Each record that follows is to be output in full, precisely as written.

......

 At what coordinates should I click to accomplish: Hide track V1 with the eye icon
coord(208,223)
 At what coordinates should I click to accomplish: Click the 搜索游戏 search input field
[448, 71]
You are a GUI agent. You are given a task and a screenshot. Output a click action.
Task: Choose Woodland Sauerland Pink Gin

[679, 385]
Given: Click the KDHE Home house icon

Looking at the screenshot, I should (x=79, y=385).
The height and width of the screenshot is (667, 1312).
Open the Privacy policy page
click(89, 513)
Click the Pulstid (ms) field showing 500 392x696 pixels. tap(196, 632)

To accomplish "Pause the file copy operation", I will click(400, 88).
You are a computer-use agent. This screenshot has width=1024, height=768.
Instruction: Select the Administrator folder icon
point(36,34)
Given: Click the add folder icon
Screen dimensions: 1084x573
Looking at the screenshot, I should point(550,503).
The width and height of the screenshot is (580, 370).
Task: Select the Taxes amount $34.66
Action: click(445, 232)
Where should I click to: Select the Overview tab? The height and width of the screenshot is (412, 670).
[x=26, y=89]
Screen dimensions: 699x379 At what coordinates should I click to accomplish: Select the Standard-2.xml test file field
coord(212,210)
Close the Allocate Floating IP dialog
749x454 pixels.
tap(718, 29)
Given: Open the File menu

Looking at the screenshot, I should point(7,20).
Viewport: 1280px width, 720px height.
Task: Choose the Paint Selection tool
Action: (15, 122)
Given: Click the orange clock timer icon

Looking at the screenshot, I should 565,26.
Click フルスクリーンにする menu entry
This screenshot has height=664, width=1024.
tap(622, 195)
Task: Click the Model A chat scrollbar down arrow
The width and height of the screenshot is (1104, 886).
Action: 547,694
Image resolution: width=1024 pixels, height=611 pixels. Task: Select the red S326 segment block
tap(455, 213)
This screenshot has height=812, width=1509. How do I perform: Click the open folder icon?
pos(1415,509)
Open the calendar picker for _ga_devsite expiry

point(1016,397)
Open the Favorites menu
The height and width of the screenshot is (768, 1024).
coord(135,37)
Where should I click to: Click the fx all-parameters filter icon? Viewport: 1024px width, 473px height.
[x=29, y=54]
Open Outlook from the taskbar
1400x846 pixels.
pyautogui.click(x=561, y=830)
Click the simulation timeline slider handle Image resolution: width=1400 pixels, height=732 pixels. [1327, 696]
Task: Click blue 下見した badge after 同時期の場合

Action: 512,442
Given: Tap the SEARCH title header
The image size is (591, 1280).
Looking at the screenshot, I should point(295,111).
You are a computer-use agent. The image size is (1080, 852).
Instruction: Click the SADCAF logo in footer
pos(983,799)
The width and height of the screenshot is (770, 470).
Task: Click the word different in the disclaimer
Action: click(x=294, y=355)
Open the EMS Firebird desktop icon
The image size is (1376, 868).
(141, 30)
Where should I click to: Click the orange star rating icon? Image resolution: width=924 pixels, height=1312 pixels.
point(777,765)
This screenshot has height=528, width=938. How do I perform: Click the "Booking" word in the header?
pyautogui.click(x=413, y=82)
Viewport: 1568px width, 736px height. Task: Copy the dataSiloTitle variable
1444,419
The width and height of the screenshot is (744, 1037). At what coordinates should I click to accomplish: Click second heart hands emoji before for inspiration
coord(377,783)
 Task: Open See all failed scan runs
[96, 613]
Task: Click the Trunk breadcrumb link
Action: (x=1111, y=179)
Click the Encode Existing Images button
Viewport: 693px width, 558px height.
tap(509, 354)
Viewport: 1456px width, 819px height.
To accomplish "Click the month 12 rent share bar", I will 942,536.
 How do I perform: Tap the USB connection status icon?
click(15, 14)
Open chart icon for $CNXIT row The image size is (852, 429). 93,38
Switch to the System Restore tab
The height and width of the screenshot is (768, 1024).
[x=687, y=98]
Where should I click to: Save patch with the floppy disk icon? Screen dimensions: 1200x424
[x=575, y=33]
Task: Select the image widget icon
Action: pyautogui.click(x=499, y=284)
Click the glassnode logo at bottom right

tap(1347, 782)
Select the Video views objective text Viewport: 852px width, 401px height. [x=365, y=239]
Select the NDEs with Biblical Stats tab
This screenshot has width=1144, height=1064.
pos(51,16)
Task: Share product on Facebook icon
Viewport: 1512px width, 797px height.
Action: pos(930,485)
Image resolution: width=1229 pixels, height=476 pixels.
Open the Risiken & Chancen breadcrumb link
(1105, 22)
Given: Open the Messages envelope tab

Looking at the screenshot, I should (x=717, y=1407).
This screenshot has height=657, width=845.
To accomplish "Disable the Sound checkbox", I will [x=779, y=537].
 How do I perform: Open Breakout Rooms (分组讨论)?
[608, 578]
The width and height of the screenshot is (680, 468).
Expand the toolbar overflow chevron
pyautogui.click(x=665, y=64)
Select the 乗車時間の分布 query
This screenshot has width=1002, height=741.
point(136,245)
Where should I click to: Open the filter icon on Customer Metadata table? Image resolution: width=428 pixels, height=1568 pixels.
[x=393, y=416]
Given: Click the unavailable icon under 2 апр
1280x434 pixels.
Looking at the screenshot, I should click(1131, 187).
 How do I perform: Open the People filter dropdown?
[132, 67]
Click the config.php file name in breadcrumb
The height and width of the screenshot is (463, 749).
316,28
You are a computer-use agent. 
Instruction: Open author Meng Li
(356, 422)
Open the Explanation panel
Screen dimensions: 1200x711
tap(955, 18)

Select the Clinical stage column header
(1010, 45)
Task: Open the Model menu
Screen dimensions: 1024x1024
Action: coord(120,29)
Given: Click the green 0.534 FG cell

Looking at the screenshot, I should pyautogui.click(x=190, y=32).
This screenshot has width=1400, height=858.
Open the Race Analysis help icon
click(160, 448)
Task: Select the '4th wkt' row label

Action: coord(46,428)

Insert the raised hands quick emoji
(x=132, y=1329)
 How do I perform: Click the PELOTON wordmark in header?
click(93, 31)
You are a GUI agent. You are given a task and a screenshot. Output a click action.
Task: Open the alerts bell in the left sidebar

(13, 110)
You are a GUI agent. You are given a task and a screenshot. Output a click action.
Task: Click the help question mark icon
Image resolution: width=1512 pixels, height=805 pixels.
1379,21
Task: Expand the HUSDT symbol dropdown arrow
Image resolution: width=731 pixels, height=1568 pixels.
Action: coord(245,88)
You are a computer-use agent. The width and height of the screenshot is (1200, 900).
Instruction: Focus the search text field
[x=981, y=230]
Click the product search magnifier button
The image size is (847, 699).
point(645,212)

......

▸ **The completed task**
 At what coordinates should I click to accomplish: Hide track V1 with the eye icon
coord(208,223)
 At what coordinates should I click to accomplish: Click the 搜索游戏 search input field
[448, 71]
You are a GUI agent. You are given a task and a screenshot. Output a click action.
Task: Choose Woodland Sauerland Pink Gin

[679, 385]
Given: Click the KDHE Home house icon

Looking at the screenshot, I should (x=79, y=385).
The height and width of the screenshot is (667, 1312).
Open the Privacy policy page
click(89, 513)
Click the Pulstid (ms) field showing 500 392x696 pixels. tap(196, 632)

To accomplish "Pause the file copy operation", I will click(400, 88).
You are a computer-use agent. This screenshot has width=1024, height=768.
Instruction: Select the Administrator folder icon
point(36,34)
Given: Click the add folder icon
Screen dimensions: 1084x573
Looking at the screenshot, I should point(550,503).
The width and height of the screenshot is (580, 370).
Task: Select the Taxes amount $34.66
Action: click(445, 232)
Where should I click to: Select the Overview tab? The height and width of the screenshot is (412, 670).
[x=26, y=89]
Screen dimensions: 699x379 At what coordinates should I click to accomplish: Select the Standard-2.xml test file field
coord(212,210)
Close the Allocate Floating IP dialog
749x454 pixels.
tap(718, 29)
Given: Open the File menu

Looking at the screenshot, I should point(7,20).
Viewport: 1280px width, 720px height.
Task: Choose the Paint Selection tool
Action: (15, 122)
Given: Click the orange clock timer icon

Looking at the screenshot, I should 565,26.
Click フルスクリーンにする menu entry
This screenshot has height=664, width=1024.
tap(622, 195)
Task: Click the Model A chat scrollbar down arrow
The width and height of the screenshot is (1104, 886).
Action: 547,694
Image resolution: width=1024 pixels, height=611 pixels. Task: Select the red S326 segment block
tap(455, 213)
This screenshot has height=812, width=1509. How do I perform: Click the open folder icon?
pos(1415,509)
Open the calendar picker for _ga_devsite expiry

point(1016,397)
Open the Favorites menu
The height and width of the screenshot is (768, 1024).
coord(135,37)
Where should I click to: Click the fx all-parameters filter icon? Viewport: 1024px width, 473px height.
[x=29, y=54]
Open Outlook from the taskbar
1400x846 pixels.
pyautogui.click(x=561, y=830)
Click the simulation timeline slider handle Image resolution: width=1400 pixels, height=732 pixels. [1327, 696]
Task: Click blue 下見した badge after 同時期の場合

Action: 512,442
Given: Tap the SEARCH title header
The image size is (591, 1280).
Looking at the screenshot, I should point(295,111).
You are a computer-use agent. The image size is (1080, 852).
Instruction: Click the SADCAF logo in footer
pos(983,799)
The width and height of the screenshot is (770, 470).
Task: Click the word different in the disclaimer
Action: click(x=294, y=355)
Open the EMS Firebird desktop icon
The image size is (1376, 868).
(141, 30)
Where should I click to: Click the orange star rating icon? Image resolution: width=924 pixels, height=1312 pixels.
point(777,765)
This screenshot has height=528, width=938. How do I perform: Click the "Booking" word in the header?
pyautogui.click(x=413, y=82)
Viewport: 1568px width, 736px height. Task: Copy the dataSiloTitle variable
1444,419
The width and height of the screenshot is (744, 1037). At what coordinates should I click to accomplish: Click second heart hands emoji before for inspiration
coord(377,783)
 Task: Open See all failed scan runs
[96, 613]
Task: Click the Trunk breadcrumb link
Action: (x=1111, y=179)
Click the Encode Existing Images button
Viewport: 693px width, 558px height.
tap(509, 354)
Viewport: 1456px width, 819px height.
To accomplish "Click the month 12 rent share bar", I will 942,536.
 How do I perform: Tap the USB connection status icon?
click(15, 14)
Open chart icon for $CNXIT row The image size is (852, 429). 93,38
Switch to the System Restore tab
The height and width of the screenshot is (768, 1024).
[x=687, y=98]
Where should I click to: Save patch with the floppy disk icon? Screen dimensions: 1200x424
[x=575, y=33]
Task: Select the image widget icon
Action: pyautogui.click(x=499, y=284)
Click the glassnode logo at bottom right

tap(1347, 782)
Select the Video views objective text Viewport: 852px width, 401px height. [x=365, y=239]
Select the NDEs with Biblical Stats tab
This screenshot has width=1144, height=1064.
pos(51,16)
Task: Share product on Facebook icon
Viewport: 1512px width, 797px height.
Action: pos(930,485)
Image resolution: width=1229 pixels, height=476 pixels.
Open the Risiken & Chancen breadcrumb link
(1105, 22)
Given: Open the Messages envelope tab

Looking at the screenshot, I should (x=717, y=1407).
This screenshot has height=657, width=845.
To accomplish "Disable the Sound checkbox", I will [x=779, y=537].
 How do I perform: Open Breakout Rooms (分组讨论)?
[608, 578]
The width and height of the screenshot is (680, 468).
Expand the toolbar overflow chevron
pyautogui.click(x=665, y=64)
Select the 乗車時間の分布 query
This screenshot has width=1002, height=741.
point(136,245)
Where should I click to: Open the filter icon on Customer Metadata table? Image resolution: width=428 pixels, height=1568 pixels.
[x=393, y=416]
Given: Click the unavailable icon under 2 апр
1280x434 pixels.
Looking at the screenshot, I should click(1131, 187).
 How do I perform: Open the People filter dropdown?
[132, 67]
Click the config.php file name in breadcrumb
The height and width of the screenshot is (463, 749).
316,28
You are a computer-use agent. 
Instruction: Open author Meng Li
(356, 422)
Open the Explanation panel
Screen dimensions: 1200x711
tap(955, 18)

Select the Clinical stage column header
(1010, 45)
Task: Open the Model menu
Screen dimensions: 1024x1024
Action: coord(120,29)
Given: Click the green 0.534 FG cell

Looking at the screenshot, I should pyautogui.click(x=190, y=32).
This screenshot has width=1400, height=858.
Open the Race Analysis help icon
click(160, 448)
Task: Select the '4th wkt' row label

Action: coord(46,428)

Insert the raised hands quick emoji
(x=132, y=1329)
 How do I perform: Click the PELOTON wordmark in header?
click(93, 31)
You are a GUI agent. You are given a task and a screenshot. Output a click action.
Task: Open the alerts bell in the left sidebar

(13, 110)
You are a GUI agent. You are given a task and a screenshot. Output a click action.
Task: Click the help question mark icon
Image resolution: width=1512 pixels, height=805 pixels.
1379,21
Task: Expand the HUSDT symbol dropdown arrow
Image resolution: width=731 pixels, height=1568 pixels.
Action: coord(245,88)
You are a computer-use agent. The width and height of the screenshot is (1200, 900).
Instruction: Focus the search text field
[x=981, y=230]
Click the product search magnifier button
The image size is (847, 699).
point(645,212)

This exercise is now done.